The AGU Outstanding Student Presentation Award, assessing Master’s and PhD students for their research in the geosciences, awards the top 2-5% of presenters in each Section. ENIGMA Justine Molron is one of them in 2019.
Event: AGU Fall Meeting 2019, San Francisco (USA) Poster by Justine Molron, Niklas Linde, Ludovic Baron, Jan-Olof Selroos, Caroline Darcel, Philippe Davy
The identification of (open) fractures in the subsurface is critical for evaluating potential routes for contaminant transport from deep disposal sites. Ground Penetrating Radar (GPR) is suitable for this task and its detection capacity depends on fracture characteristics (orientation, aperture and size) and on the dielectrical and electrical contrast between the fluid or material filling the fractures and the surrounding bedrock.

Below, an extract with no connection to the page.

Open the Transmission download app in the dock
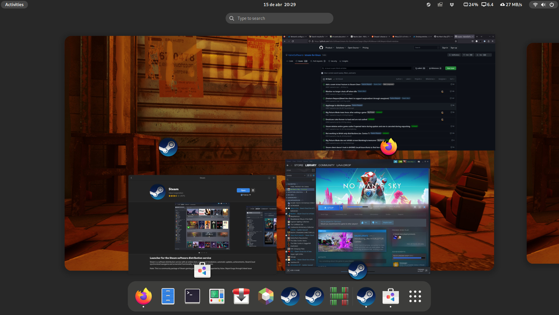This screenshot has height=315, width=559. 241,296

A GPR experiment was performed in the Äspö Hard Rock Laboratory (Sweden) in a tunnel located 410 m below the sea level with a length of 20 m long, a width of 4 m and a height of 4.5 m. The geological formations are fractured granite, diorite and granodiorite with negligible matrix permeability and very low transmissive fractures (10E-9 to 10E-10 m2/s for most permeable zones).
We used 160 MHz, 450 MHz and 750 MHz antennas, pulled along the clean and flat tunnel floor along parallel lines separated by 0.10 m for 160 MHz and by 0.05 m for 450 and 750 MHz antennas. This measurement set-up and antenna choices allow for a 3D identification of fractures from GPR diffractions and reflections, with different image resolutions and investigation depths reaching 10m, 8m and 5m for 160, 450 and 750 MHz, respectively.

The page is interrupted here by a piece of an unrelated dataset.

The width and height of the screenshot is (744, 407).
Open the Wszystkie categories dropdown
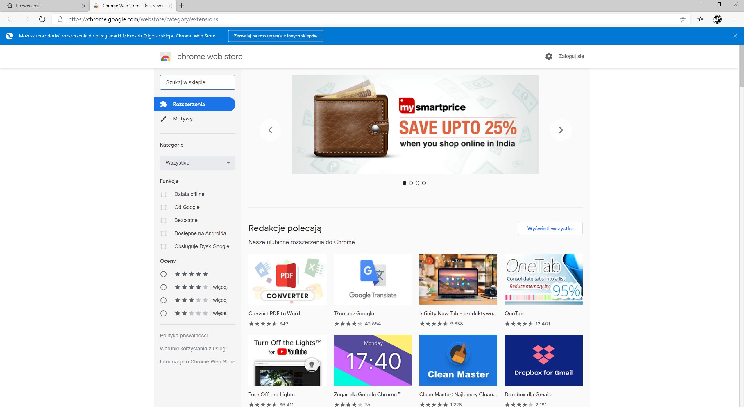197,163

Based on the data, we identify 15 reflections that could correspond to larger fractures with dimensions of 2 to 5 m. We compare the GPR-inferred fractures with the corelogging of three 9.5 m deep boreholes that were drilled after the GPR campaign. The strong GPR reflections in the borehole area largely correspond to the depth and orientation to the fractures identified by the Optical Televiewer (OPTV) data.
Additionally, pumping and injection tests in each borehole showed that the GPR-inferred fractures are situated in the most permeable regions. The occurrence of GPR fractures was then compared with a statistical description of the fracture network built from the intersection of boreholes and 2D trace maps from tunnel walls. Given the average size of the GPR-inferred fractures, we demonstrate that they are overall consistent with the expected fracture density below the tunnel.